To do.
1. Answer these about the article on education equity in Halifax County:
(a) Where did the anniversary press conference take place?
(b) In what month and year was the Center's report released?
(c) What percentage of Halifax County Public Schools students are FRL-eligible?
2. Write the next part of the article on education equity in Halifax County, picking up right after its final sentence.

Education advocates gather in Halifax, NC to mark the one-year anniversary of the Center's report and
the county's renewed struggle for education equity
This summer marked the one-year anniversary of the UNC
Center for Civil Rights’ report, “Unless Our Children Begin to Learn Together: The State of Education in Halifax County.” To commemorate this milestone, education advocates in the community held
a press conference at the Old Halifax County Courthouse, where the report was
first presented, to review what had been accomplished in the year and the
challenges that remain to bring high-quality, equitable education to Halifax
County. Halifax County Board of Commissioners Chairman
James Pierce and State Representative Angela Bryant were among those who
addressed the crowd to call for high-quality education for every student in the
county. CEES Chair Ms. Rebecca Copeland,
Vice Chair Gary Grant, HCPS Chair Dr. Donna Hunter, long-time Halifax advocate
Ms. Belle Frye, and Center for Civil Rights Managing Attorney Mark Dorosin also
spoke.
Center for Civil Rights Managing
Attorney Mark Dorosin
The Center’s May 2011 report, analyzed the history and
current educational impacts of Halifax County’s three racially isolated school
districts: Roanoke Rapids Graded School District (RRGSD), Weldon City Schools
(WCS), and Halifax County Public Schools (HCPS). WCS and RRGSD were chartered in the early
1900s; Weldon was a relatively racially integrated district, RRGSD served
almost exclusively White students. RRGSD remains a disproportionate white enclave
in this majority African American county, with 70% white student and 51% Free
and Reduced Lunch (FRL) eligible students. WCS is 94% black and 75% FRL eligible, HCPS is 87% black and 90%
FRL-eligible.

Data section.
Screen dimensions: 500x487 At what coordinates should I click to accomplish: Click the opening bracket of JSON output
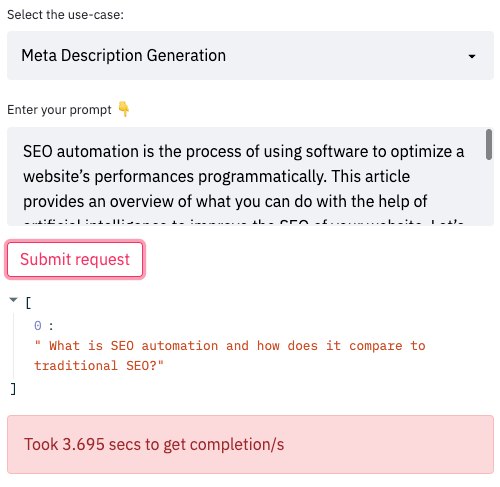tap(28, 303)
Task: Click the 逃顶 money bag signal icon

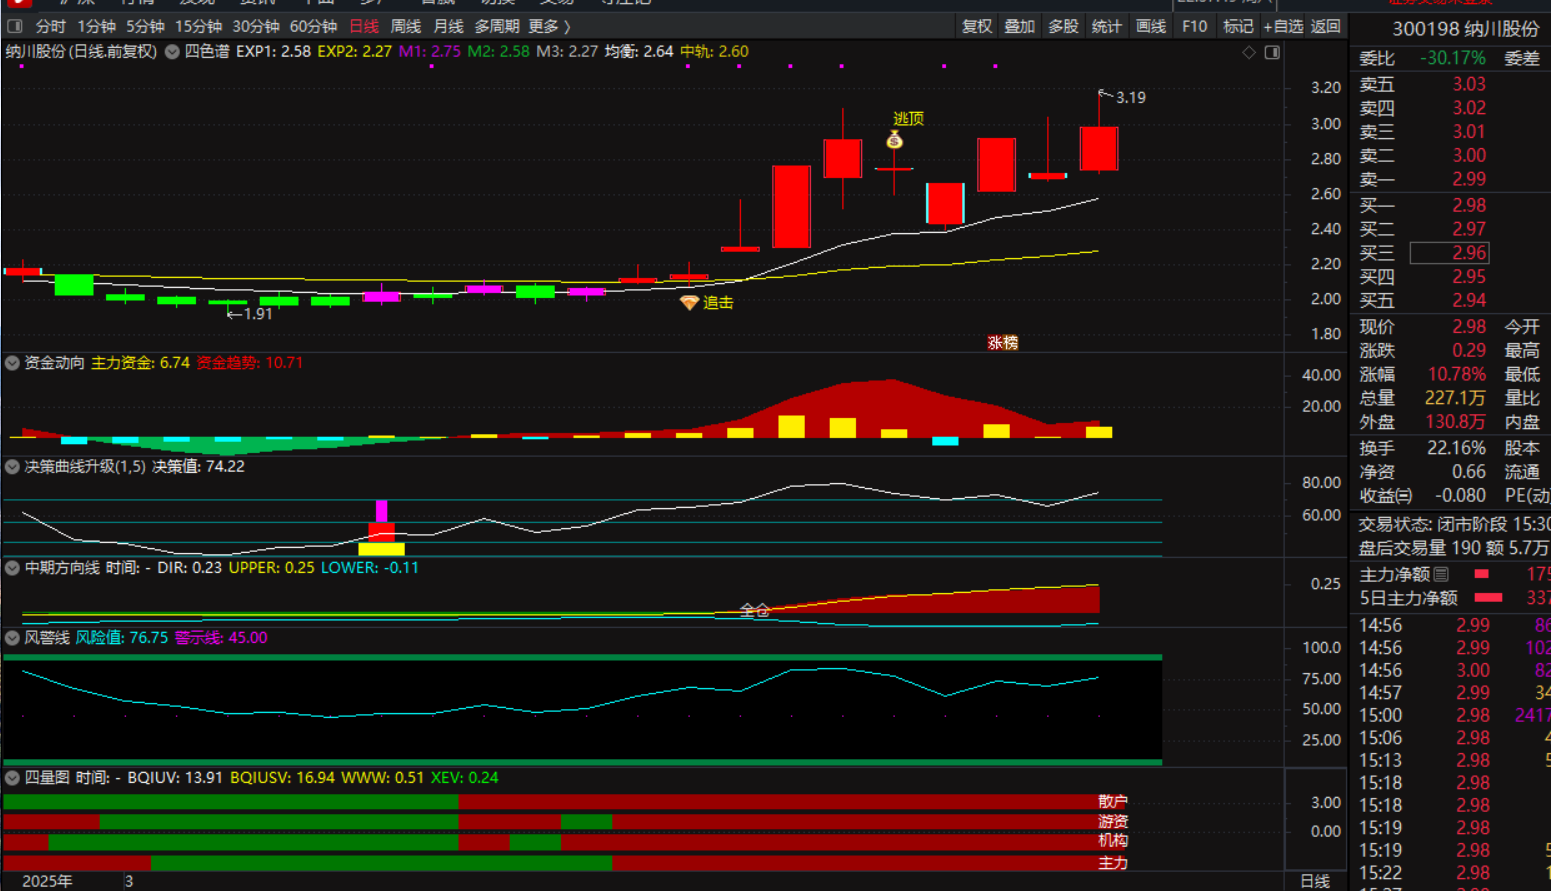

Expected outputs.
1.
(a) At the Old Halifax County Courthouse
(b) May 2011
(c) 90%

2.
CEES Chair Rebecca Copeland
In the summer following the release of the Center’s Report,
community groups sponsored a series of “Community Conversations” across the
county to discuss the educational and social ramifications of racially
segregated education in Halifax County. In September 2011, the Center addressed the Halifax County
Commissioners, calling on that body to fulfill its duty to all the county’s
students by exercising its power to merge the districts as a critical step
towards equality and equity. While HCPS
invited RRGSD and WCS to discuss interdistrict cooperation, the city districts
united in opposition to any such measures. Community advocates continued to push for merger at Board of Commissioner
and school board meetings, and in response to this sustained engagement, the
commissioners hired Evergreen Solutions, a Florida-based firm, to study
education quality in the county.
In December, a group of citizens and advocacy organizations
formed the Coalition for Education and Economic Security (CEES), dedicated to educational reform, social progress, and
an end to the long history of racial discrimination and civil rights abuses in
Halifax County, which continue to hamper economic development. CEES also raised the issue of the county’s
sales tax distribution and the county commissioners’ decision to use a
distribution method that subsidizes WCS and RRGSD. Since
the 1970s, the commissioners have annually selected the ad valorem method, which allows these two districts to receive a
portion of the sales tax collected throughout the county because they also
collect a supplemental district tax. Since
Halifax County Public Schools does not have a school district tax, it does not
receive any part of the sales tax, compounding the disparity between the county
and city schools.
Halifax County Commissioners Chairman James Pierce
At the press conference, CEES Vice President Gary
Grant, speaking on behalf of the Coalition, called upon county and school
elected officials, parents, teachers, and students to continue the struggle for
equity: “We bear witness to the fact
that the problems of poor and barely mediocre student performance at the three
public school systems has not been addressed. Nor has the root cause, the continuing extreme racial segregation among the three school districts in
Halifax County. The quality of education
has been undermined on a county-wide basis for much too long at too great a
cost to too many of our children.”
In addition to the racial segregation that prevents these
students from achieving their potential, the school districts are still
struggling to provide a quality education to all their students and manage the demographic
changes and financial challenges of rural North Carolina. Moreover, education quality is still a mixed
picture, such that no one district can claim to provide the best education in
the county.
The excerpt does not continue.